Correio de Carajás

O dia que cheguei à faculdade

O Bairro Cabelo Seco, em Marabá, carrega o estigma da segregação. Mas a pesar de todo o preconceito, de lá brotam jovens que se tornam protagonistas do próprio destino e escrevem seu futuro brilhante de forma antecipada. É o que está acontecendo há vários anos com Evany Santos Valente, uma garota que cresceu forjada pelo Projeto Rios de Encontro, encravado na confluência do Itacaiunas com o Tocantins e que tem sido um verdadeiro divisor de águas na comunidade pioneira de Marabá.

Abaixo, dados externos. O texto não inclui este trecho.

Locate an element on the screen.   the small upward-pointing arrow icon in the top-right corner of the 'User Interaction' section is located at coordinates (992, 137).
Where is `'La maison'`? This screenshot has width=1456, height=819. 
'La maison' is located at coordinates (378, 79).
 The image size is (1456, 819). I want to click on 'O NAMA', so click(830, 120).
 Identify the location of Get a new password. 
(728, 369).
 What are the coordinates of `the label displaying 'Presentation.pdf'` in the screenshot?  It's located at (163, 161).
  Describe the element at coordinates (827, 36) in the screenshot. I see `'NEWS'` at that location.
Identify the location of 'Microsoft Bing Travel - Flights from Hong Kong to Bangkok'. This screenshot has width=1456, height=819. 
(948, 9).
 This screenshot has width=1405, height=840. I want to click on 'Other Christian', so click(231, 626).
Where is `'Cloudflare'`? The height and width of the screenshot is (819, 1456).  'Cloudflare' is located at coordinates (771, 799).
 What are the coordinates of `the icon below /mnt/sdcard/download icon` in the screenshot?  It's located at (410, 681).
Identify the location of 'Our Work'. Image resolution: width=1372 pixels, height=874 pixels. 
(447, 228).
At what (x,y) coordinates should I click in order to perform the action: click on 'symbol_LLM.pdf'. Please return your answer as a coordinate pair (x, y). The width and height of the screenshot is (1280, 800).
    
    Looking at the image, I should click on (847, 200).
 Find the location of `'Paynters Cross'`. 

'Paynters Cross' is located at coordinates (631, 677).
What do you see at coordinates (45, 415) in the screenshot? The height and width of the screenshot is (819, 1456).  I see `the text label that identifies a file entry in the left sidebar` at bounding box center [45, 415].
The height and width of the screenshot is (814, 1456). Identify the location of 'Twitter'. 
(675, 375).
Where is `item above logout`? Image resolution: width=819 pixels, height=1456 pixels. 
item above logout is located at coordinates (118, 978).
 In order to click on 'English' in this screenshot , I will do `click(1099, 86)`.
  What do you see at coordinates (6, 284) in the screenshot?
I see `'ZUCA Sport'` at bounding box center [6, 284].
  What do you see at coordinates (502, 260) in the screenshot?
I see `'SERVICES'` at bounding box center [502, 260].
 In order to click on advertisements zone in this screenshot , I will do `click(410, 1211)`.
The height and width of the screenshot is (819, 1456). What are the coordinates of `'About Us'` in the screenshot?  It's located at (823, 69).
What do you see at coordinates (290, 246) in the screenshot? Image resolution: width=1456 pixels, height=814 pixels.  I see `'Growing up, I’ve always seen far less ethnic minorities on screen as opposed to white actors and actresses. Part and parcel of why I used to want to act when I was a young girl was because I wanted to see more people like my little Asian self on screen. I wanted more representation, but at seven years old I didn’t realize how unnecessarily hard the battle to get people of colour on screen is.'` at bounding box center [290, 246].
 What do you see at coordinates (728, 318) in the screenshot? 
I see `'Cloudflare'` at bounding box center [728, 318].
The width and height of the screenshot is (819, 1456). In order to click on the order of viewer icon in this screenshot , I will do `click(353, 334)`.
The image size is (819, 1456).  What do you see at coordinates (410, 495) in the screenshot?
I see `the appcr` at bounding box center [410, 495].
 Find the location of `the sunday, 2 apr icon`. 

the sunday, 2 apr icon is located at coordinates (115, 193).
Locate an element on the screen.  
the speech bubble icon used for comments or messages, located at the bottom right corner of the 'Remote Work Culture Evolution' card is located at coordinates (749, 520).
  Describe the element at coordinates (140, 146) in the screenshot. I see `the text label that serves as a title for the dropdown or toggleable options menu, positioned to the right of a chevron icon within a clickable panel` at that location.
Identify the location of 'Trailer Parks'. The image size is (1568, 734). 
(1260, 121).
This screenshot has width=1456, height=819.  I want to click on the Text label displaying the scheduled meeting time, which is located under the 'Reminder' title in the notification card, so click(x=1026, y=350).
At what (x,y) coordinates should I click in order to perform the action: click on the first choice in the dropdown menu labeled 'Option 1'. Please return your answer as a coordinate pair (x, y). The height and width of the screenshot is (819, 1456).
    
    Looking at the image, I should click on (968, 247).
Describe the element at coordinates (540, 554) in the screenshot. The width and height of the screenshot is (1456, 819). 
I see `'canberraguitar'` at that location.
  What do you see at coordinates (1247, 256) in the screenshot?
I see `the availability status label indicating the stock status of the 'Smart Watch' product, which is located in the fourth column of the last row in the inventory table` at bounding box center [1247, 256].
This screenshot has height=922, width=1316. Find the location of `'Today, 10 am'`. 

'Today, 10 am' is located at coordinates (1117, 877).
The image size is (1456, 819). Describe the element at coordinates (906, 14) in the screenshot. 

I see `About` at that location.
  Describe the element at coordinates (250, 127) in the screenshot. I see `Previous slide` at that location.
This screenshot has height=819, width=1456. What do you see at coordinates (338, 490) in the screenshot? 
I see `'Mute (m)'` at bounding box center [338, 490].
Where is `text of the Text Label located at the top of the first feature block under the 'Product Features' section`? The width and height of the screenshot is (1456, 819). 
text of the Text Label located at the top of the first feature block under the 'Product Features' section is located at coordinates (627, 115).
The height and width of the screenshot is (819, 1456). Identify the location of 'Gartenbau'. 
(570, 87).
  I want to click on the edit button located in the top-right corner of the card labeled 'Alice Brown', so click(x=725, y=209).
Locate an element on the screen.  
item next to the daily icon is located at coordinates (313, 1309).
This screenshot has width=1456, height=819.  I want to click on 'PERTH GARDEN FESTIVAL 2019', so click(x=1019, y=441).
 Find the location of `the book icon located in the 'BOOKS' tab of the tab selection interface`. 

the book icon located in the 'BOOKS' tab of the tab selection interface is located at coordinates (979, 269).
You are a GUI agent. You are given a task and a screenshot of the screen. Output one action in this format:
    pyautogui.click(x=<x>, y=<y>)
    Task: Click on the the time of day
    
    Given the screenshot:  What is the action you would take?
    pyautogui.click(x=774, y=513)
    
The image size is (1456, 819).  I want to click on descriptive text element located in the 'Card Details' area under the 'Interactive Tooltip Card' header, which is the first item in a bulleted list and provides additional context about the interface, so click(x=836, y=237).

Nesta segunda-feira, 18, Evany Valente colocou os pés na Unifesspa (Universidade Federal do Sul e Sudeste do Pará) pela primeira vez. Ficou encantada com a grandeza da instituição e só quer sair de lá com o diploma de História na mão, embora seu desejo número um seja Artes Cênicas.

Na última sexta-feira, 18, a Reportagem do CORREIO conversou com Evany depois de sua participação, junto com seus colegas do Coletivo AfroRaiz, de uma manifestação na Praça da Liberdade, como parte de uma greve mundial escolar de ação pelo meio ambiente, que fora estimulada pela aluna Greta Thunberg, de 15 anos de idade, da Suécia.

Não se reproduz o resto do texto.